From the line containing "How do I perform: Open" to the final line of the material below, copy each line exactly, including both endpoints, and leave out all other lines.

-- Opening Marker --

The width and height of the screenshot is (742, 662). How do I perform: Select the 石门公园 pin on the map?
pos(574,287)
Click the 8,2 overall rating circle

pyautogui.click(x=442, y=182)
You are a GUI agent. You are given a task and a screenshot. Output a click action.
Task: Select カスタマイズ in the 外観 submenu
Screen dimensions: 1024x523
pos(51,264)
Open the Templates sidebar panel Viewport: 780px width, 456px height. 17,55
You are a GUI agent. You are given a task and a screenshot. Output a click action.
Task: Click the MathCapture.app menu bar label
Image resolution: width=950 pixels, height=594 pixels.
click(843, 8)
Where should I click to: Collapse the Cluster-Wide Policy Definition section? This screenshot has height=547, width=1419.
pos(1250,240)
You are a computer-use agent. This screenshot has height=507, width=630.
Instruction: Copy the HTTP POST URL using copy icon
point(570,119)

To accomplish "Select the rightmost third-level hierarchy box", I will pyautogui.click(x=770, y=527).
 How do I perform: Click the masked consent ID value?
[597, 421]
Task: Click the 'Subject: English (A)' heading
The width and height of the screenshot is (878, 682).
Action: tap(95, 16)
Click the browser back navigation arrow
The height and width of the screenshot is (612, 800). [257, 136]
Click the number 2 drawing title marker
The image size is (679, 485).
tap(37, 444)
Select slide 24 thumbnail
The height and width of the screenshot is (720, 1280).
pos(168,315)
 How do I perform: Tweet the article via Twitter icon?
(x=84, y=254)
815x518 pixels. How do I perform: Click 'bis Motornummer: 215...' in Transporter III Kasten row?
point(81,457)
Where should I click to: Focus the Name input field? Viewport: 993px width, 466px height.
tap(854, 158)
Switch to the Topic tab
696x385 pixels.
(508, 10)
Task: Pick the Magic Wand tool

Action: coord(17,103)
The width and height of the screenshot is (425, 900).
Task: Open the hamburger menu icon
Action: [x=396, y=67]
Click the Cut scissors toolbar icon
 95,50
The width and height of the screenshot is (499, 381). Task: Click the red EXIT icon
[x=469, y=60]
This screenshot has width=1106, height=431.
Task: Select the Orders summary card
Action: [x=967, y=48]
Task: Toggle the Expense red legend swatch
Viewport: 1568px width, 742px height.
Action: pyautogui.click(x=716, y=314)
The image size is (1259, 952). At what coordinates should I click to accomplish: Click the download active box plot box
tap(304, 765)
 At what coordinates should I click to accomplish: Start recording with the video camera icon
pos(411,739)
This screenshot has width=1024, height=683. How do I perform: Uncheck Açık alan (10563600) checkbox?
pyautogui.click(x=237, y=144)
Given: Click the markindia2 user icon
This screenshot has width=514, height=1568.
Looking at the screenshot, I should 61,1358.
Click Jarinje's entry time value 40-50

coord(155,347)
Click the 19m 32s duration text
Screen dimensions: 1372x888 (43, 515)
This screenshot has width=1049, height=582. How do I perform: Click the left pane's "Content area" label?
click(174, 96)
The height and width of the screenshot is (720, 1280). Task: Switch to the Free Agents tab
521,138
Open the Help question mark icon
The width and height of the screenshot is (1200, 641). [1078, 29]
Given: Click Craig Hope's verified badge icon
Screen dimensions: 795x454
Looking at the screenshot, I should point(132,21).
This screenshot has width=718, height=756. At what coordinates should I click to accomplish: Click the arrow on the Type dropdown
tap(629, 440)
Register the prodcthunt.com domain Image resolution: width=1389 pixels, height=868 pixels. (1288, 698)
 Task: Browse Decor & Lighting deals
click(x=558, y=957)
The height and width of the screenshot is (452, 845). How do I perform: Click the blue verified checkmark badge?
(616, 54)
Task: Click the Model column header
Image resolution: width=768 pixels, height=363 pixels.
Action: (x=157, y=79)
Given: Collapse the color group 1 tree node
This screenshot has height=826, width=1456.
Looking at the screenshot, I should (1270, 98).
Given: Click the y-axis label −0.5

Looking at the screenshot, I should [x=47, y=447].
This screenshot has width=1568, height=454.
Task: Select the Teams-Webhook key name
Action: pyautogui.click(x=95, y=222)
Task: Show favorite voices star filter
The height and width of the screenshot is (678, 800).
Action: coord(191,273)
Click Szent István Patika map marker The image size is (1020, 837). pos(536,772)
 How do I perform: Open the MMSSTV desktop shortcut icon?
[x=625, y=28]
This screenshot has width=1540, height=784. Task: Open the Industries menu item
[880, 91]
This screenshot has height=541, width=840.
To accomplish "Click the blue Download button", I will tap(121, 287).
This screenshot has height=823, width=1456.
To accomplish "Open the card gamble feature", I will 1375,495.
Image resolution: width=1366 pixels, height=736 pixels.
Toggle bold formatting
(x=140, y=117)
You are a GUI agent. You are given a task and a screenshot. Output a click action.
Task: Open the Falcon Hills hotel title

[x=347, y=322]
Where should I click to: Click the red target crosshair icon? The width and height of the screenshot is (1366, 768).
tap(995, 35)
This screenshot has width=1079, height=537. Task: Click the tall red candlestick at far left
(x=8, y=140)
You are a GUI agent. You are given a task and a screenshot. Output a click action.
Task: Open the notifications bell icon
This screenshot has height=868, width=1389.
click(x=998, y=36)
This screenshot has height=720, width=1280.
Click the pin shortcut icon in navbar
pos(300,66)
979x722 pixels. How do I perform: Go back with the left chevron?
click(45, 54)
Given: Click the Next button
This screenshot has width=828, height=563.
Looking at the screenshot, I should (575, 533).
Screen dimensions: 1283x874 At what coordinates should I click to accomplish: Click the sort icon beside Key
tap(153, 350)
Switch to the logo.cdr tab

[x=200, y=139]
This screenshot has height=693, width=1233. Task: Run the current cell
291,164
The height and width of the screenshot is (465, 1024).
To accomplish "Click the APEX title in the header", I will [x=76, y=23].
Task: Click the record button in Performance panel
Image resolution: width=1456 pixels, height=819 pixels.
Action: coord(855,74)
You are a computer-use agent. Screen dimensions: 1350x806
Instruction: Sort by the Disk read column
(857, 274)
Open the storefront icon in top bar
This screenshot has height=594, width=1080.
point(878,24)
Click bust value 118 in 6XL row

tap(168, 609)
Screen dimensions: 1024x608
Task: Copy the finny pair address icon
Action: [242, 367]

-- Closing Marker --

• _Result below_:
 How do I perform: Open the MMSSTV desktop shortcut icon?
[x=625, y=28]
This screenshot has width=1540, height=784. Task: Open the Industries menu item
[880, 91]
This screenshot has height=541, width=840.
To accomplish "Click the blue Download button", I will tap(121, 287).
This screenshot has height=823, width=1456.
To accomplish "Open the card gamble feature", I will 1375,495.
Image resolution: width=1366 pixels, height=736 pixels.
Toggle bold formatting
(x=140, y=117)
You are a GUI agent. You are given a task and a screenshot. Output a click action.
Task: Open the Falcon Hills hotel title

[x=347, y=322]
Where should I click to: Click the red target crosshair icon? The width and height of the screenshot is (1366, 768).
tap(995, 35)
This screenshot has width=1079, height=537. Task: Click the tall red candlestick at far left
(x=8, y=140)
You are a GUI agent. You are given a task and a screenshot. Output a click action.
Task: Open the notifications bell icon
This screenshot has height=868, width=1389.
click(x=998, y=36)
This screenshot has height=720, width=1280.
Click the pin shortcut icon in navbar
pos(300,66)
979x722 pixels. How do I perform: Go back with the left chevron?
click(45, 54)
Given: Click the Next button
This screenshot has width=828, height=563.
Looking at the screenshot, I should (575, 533).
Screen dimensions: 1283x874 At what coordinates should I click to accomplish: Click the sort icon beside Key
tap(153, 350)
Switch to the logo.cdr tab

[x=200, y=139]
This screenshot has height=693, width=1233. Task: Run the current cell
291,164
The height and width of the screenshot is (465, 1024).
To accomplish "Click the APEX title in the header", I will [x=76, y=23].
Task: Click the record button in Performance panel
Image resolution: width=1456 pixels, height=819 pixels.
Action: coord(855,74)
You are a computer-use agent. Screen dimensions: 1350x806
Instruction: Sort by the Disk read column
(857, 274)
Open the storefront icon in top bar
This screenshot has height=594, width=1080.
point(878,24)
Click bust value 118 in 6XL row

tap(168, 609)
Screen dimensions: 1024x608
Task: Copy the finny pair address icon
Action: [242, 367]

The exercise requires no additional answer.